Hip hop has long embraced Eminem, while Justin Timberlake, Robin Thicke, and Amy Winehouse collect more admiration than critique while drawing heavily from R&B and soul traditions. But Miley Cyrus has made few friends with her grill-rocking, bling-wearing, tweaking antics, and Macklemore and Iggy Azalea have failed to be accepted as white rappers. It’s obvious that there’s a line somewhere, but where is it?

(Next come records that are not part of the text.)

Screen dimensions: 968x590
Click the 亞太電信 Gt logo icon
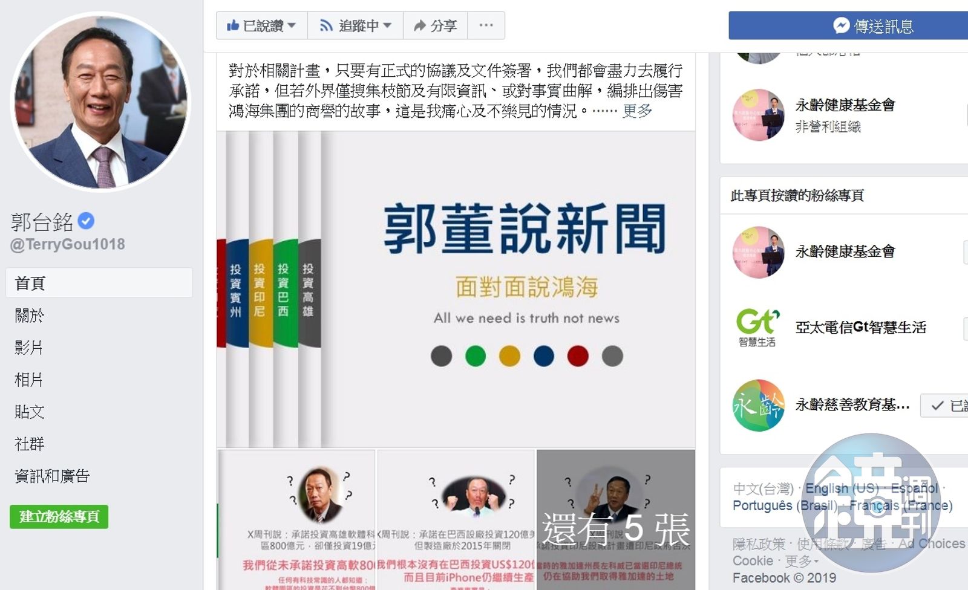click(x=758, y=328)
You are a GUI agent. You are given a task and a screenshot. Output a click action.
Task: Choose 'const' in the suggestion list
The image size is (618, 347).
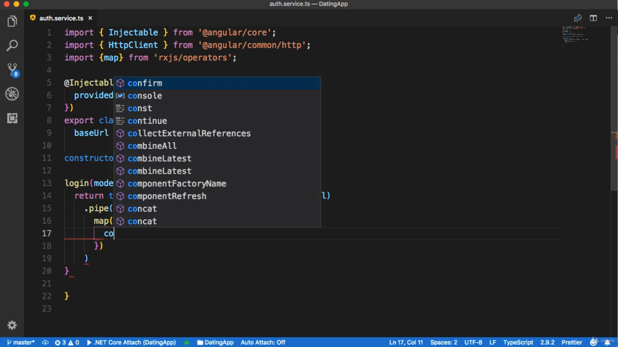tap(140, 108)
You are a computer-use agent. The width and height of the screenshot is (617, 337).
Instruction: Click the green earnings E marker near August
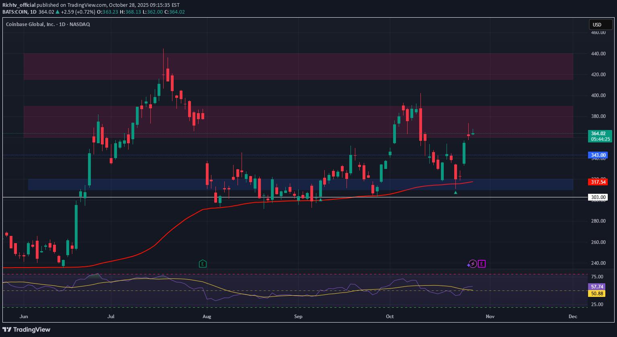click(203, 264)
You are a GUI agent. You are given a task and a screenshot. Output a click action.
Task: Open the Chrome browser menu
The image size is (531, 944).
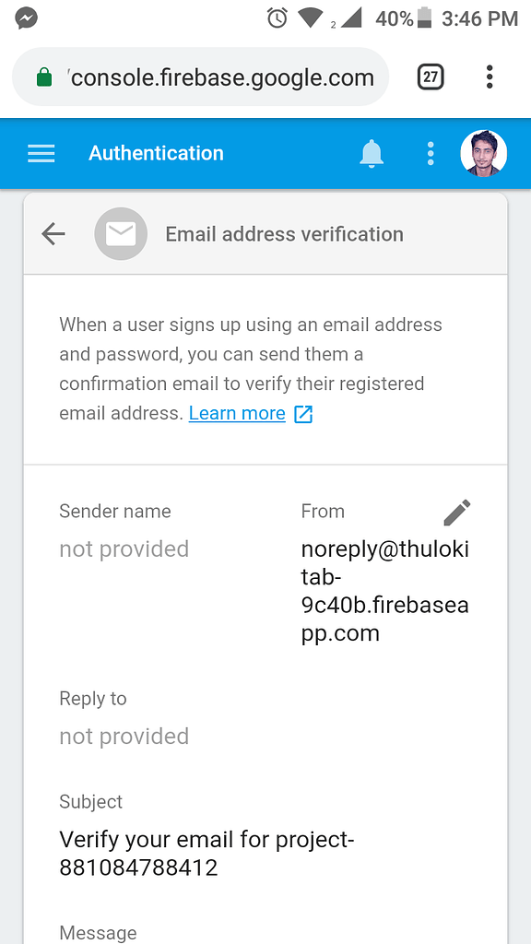click(x=490, y=77)
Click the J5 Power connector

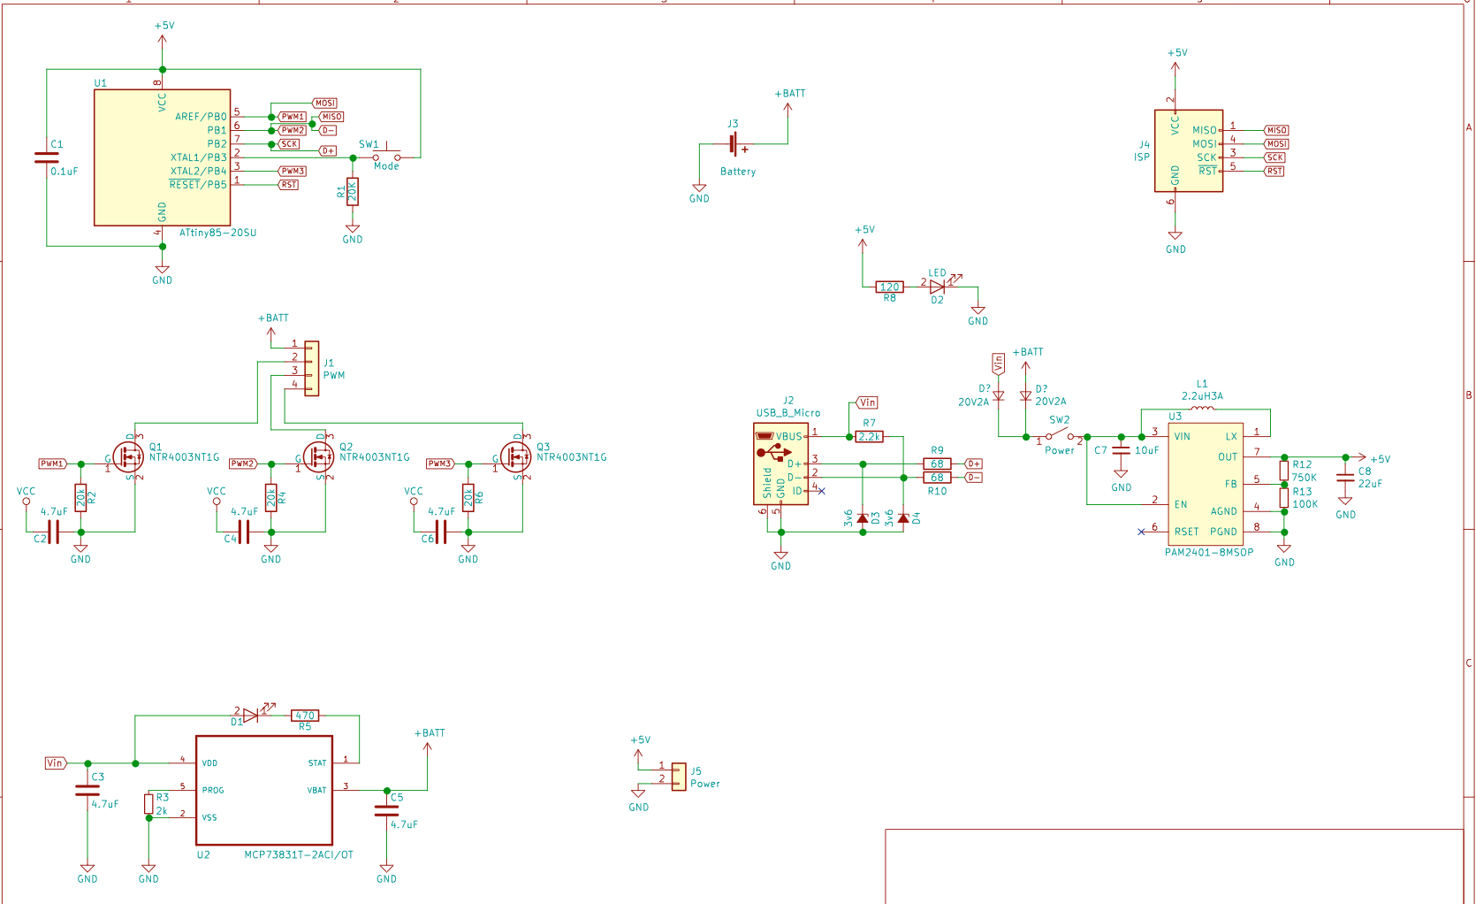coord(678,777)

Hip hop especially is so indebted to sampling and homage that it is complicated to draw that line within its boundaries. Musical appropriation can be a sore subject when considering its racial aspect (which one must), and the deep, ugly history of white co-option of black music. When we talk about this history, we remember Elvis’ unabashed appropriation of black styles, but forget that Nina Simone wrote very little of her own music, choosing instead to add her own performance value on other artists’ arrangements—very much like Elvis.
So is it the power differentials buried in the racial crossover that make all the difference? If that’s the line, it seems over-strong: not because 2015 is “over racism” or whatever, but because art and culture simply won’t progress in a healthy way if we draw otherwise-arbitrary chain-link fences strictly with color lines.

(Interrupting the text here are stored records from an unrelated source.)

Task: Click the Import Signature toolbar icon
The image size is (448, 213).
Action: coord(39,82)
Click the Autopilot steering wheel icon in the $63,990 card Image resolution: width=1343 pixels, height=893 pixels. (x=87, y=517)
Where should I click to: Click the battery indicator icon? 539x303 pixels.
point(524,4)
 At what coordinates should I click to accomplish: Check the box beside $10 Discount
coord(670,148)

Obviously, color matters. But it can’t be the only factor.
Diluting Genres and Stretching Boundaries
The boundaries of once-white American pop culture are stretching to include African American traditions, and much of today’s popular music has undeniably black roots. That’s a good thing, if it’s about celebration, but not if it takes more than it gives.
Unfortunately, mass interest in any art form tends to dilute it from its essential heart into ultimately unrecognizable forms. Producers, DJs, and especially record labels see dollar signs in the popularity of black sounds, and are exploiting them at every turn.

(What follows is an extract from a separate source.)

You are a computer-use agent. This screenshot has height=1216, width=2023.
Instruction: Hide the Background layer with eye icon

White artists are certainly not the only culprits here. Many of today’s black artists claiming to represent hip hop culture are questionable at best. Hip hop has traveled far from Tupac, Big L, and the Wu Tang Clan towards the likes of 2 Chainz, French Montana, and Young Thug.
So are French Montana and 2 Chainz more “authentically hip hop” than Iggy Azalea and Macklemore simply because they’re black?
Caricatures and Commodification
It seems to me that there’s a difference between musical and cultural appropriation. Music is an art form that, like any other, thrives with appropriation. Historically, credit has never been given where it’s due, and that’s a definite ethical issue. But for better or worse, rock ‘n roll as a whole was born on the backs of black blues artists and even Jimi Hendrix wouldn’t have been jamming without that footwork.
Perhaps the issue is the caricature: is your performance a celebratory adaptation of artistic traditions that you admire, respect, and authentically relate or belong to? Or are you profiting on the commodification of a culture by making yourself and it into a caricature?
This distinction makes sense. It explains why Eminem, who grew up in a trailer park and is the first person to acknowledge “if I was black I would have sold half,” is embraced, while artists like Miley Cyrus, who rose with the privilege of her father’s success and the familiar shock value of her good-little-white-girl-gone-bad act, are critiqued. When Degrassi Drake talks about coming from the bottom, it is no less shameful than Iggy Azalea imitating a southern black accent for marketability.
Making a mockery of traditions that otherwise-authentically deal with the real hardships of a real culture for the sake of profit is disgraceful, irrespective of race. But where art is concerned, it is absurd and counterproductive to use color as the boundary, even if it is the easiest distinction.